Princess Diana and the Queen’s relationship was tested on many occasions in the years they knew each other.
But one particular incident that is said to have raised eyebrows involved Diana and Her Majesty, 93, during one Christmas lunch at Sandringham.
Diana, who died aged 36 in 1997, reportedly asked a ‘brutal question’ which left the rest of the Royal Family – including Prince Charles – ‘looking at her as if she were mad.’
It was while around the dinner table, Diana reportedly broached the subject of the Royal Family and a federal Europe.
According to royal biographer Andrew Morton, he claims Diana asked whether the royals would be relevant.
Writing in his book Diana: Her True Story, Mr Morton wrote: “The Queen, Prince Charles and the rest of the royal family looked at her as if she were mad and continued with their debate on who shot the last pheasant of the day, a discussion which occupied the rest of the evening.

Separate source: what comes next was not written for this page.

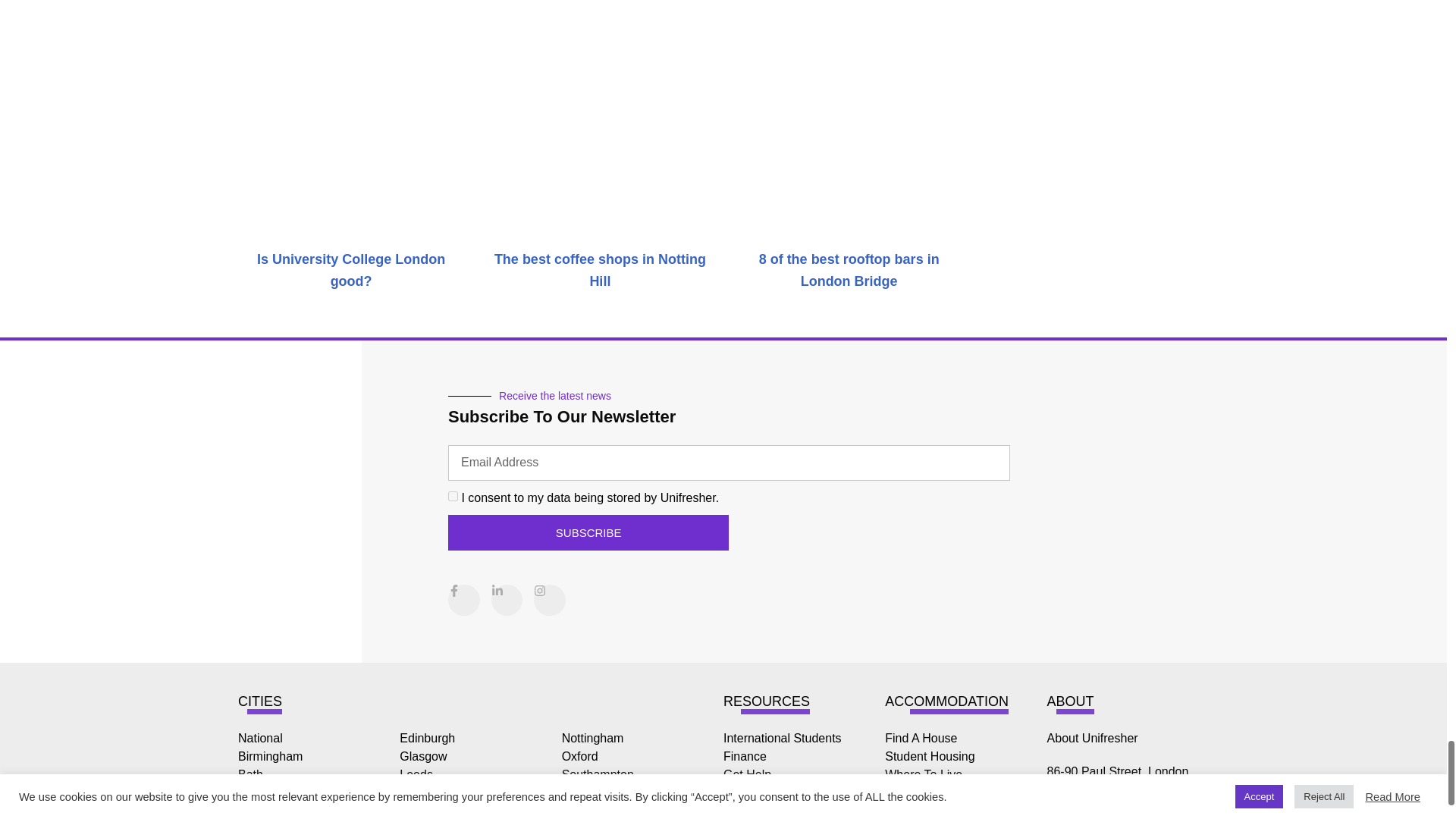
on (453, 496)
Given the description of an element on the screen output the (x, y) to click on. 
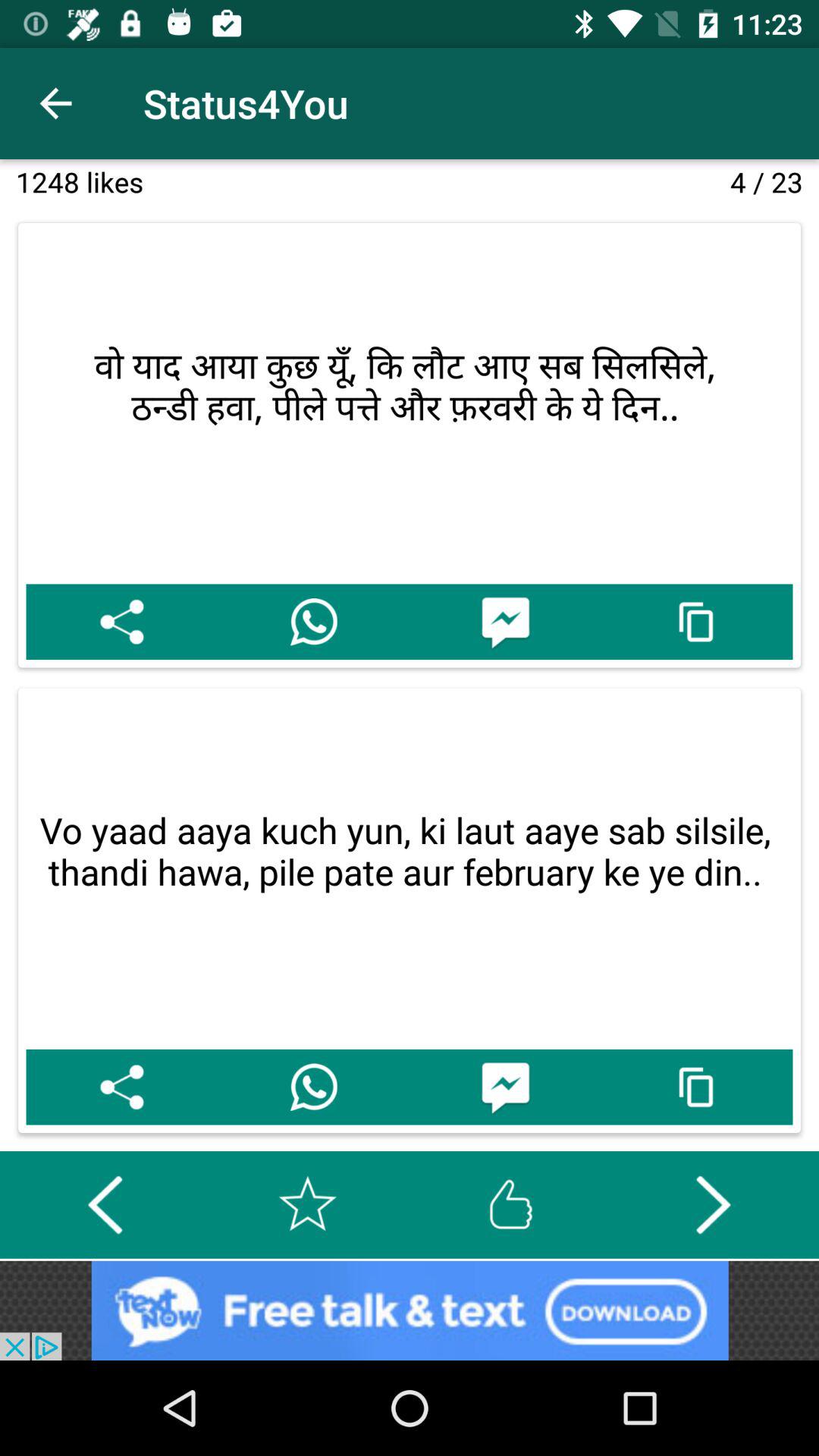
a favorite button (307, 1204)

“As a friend says: ‘She finds the monarchy claustrophobic and completely outdated with no relevance to today’s life and problems.
“She feels that it is a crumbling institution and believes that the family won’t know what has hit them in a few years’ time unless it changes too’.”
Meanwhile, it was after Diana’s death in Paris that it emerged she had helped with the blisteringly honest book Diana: Her True Story.
The mum-of-two collaborated with royal biographer Mr Morton and got her friends and family to talk candidly about her troubled marriage with Charles.
Details of life inside the House of Windsor and even her relationship with the Queen were revealed.
The Queen was allegedly “stunned” by what was written and that her daughter-in-law would air her “dirty linen in such a way.”
But Diana admitted she felt “desperate” and as if she was “at the end of her tether.”
However despite clashing over their differences, the Queen described Diana as “an exceptional and gifted human being.”
In a public tribute to Diana days after her death, Her Majesty said: “Since last Sunday’s dreadful news we have seen, throughout Britain and around the world, an overwhelming expression of sadness at Diana’s death.